Selected passage =
— start —

# Notebook 2: Creating Items for Religious Communities
This notebook implements the second step of the Klosterdatenbank-to-FactGrid-Workflow, which is to create Items for religious communities.

As the name suggests, the "Monastery" is the central unit of the monastery database. In the table `gs_monastery`, each row represents a religious community. This is also reflected in the query options of the web interface of the monastery database. Applying the various filter functions always results in a list of religious communities. In the detail view, all relevant information from linked tables is then displayed. Here, the religious community is always at the center. All further information is displayed in connection with the religious community. By integrating with FactGrid, the query options are expanded. For example, it is now possible to query only building complexes. At the same time, the structure of the data model must be taken into account when querying information, such as the geographical location of a religious community at a specific point in time.

— end —

Provided material =

— start —

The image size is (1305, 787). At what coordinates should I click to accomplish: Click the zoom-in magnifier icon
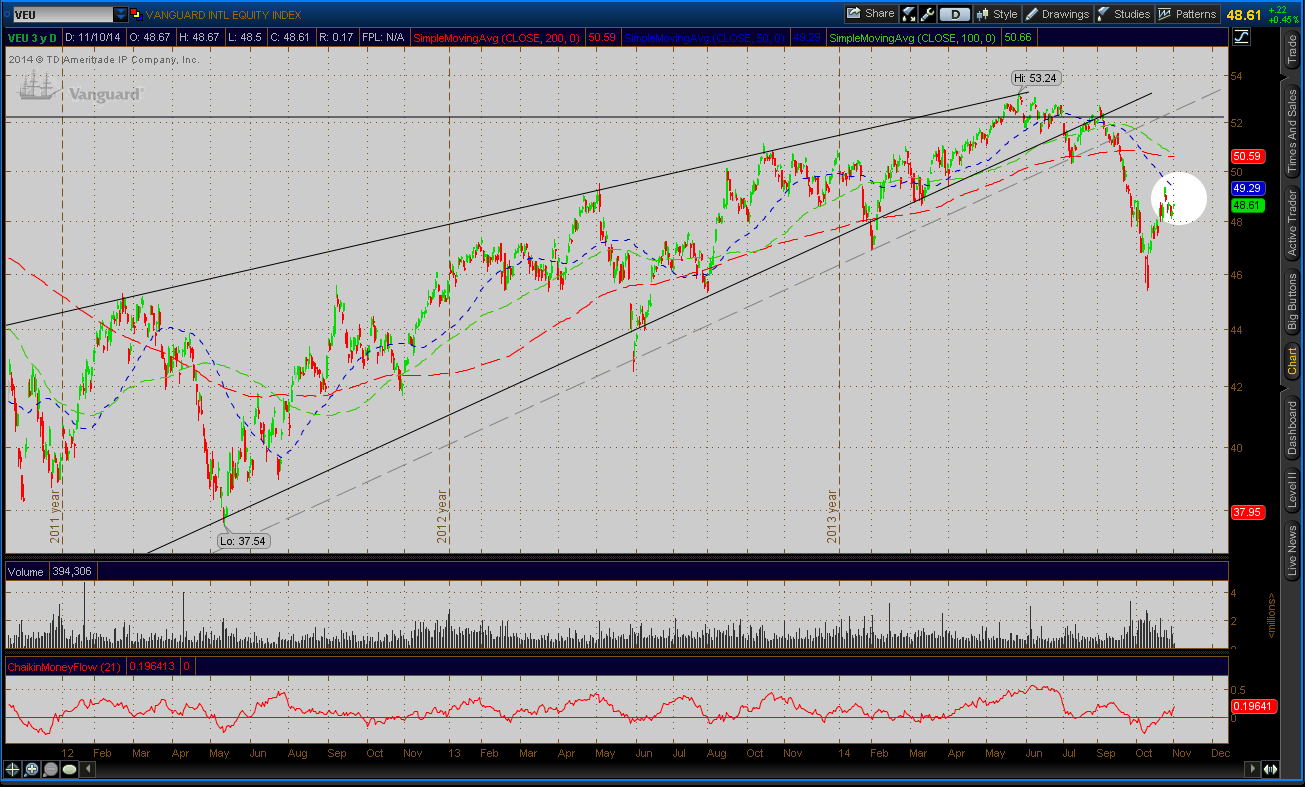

— end —

Parts of the exercise =
1: According to the notebook introduction about the monastery database, which table has a row for each religious community?
2: Proceed with the notebook introduction about the monastery database, writing on from its final sentence.

Outputs in order =
1: The table `gs_monastery`.

2:
In order to import the religious communities to FactGrid, the following workflow will create labels based on the monastery name and it's translation from Notebook 1a. Other than the monastery locations/building complexes, the religious communities are connected to a series of external identifiers, which will party be transferred to FactGrid.

## Preparation
The notebook requires the following libraries to run. If an error occurs, make sure the libraries are installed on your system.

In [9]:
import pandas as pd
import numpy as np

First, the export files are loaded into [Dataframes](https://pandas.pydata.org/pandas-docs/stable/reference/api/pandas.DataFrame.html). The dataframes are stored in a dictionary with the keys as the filenames, for easier access.

In [10]:
# Load Access exports
from helper_functions import load_files_from_folder

export_files = load_files_from_folder("data/exports_monasteryDB", "xlsx")

# Create dataframes for each table
dataframes = {key: pd.read_excel(value) for key, value in export_files.items()}

# Add dataframe for monasteries in factGrid (stored in a different directory)
dataframes["building_complexes_in_factgrid"] = pd.read_csv("data/factgrid_data/building_complexes_in_factgrid.csv")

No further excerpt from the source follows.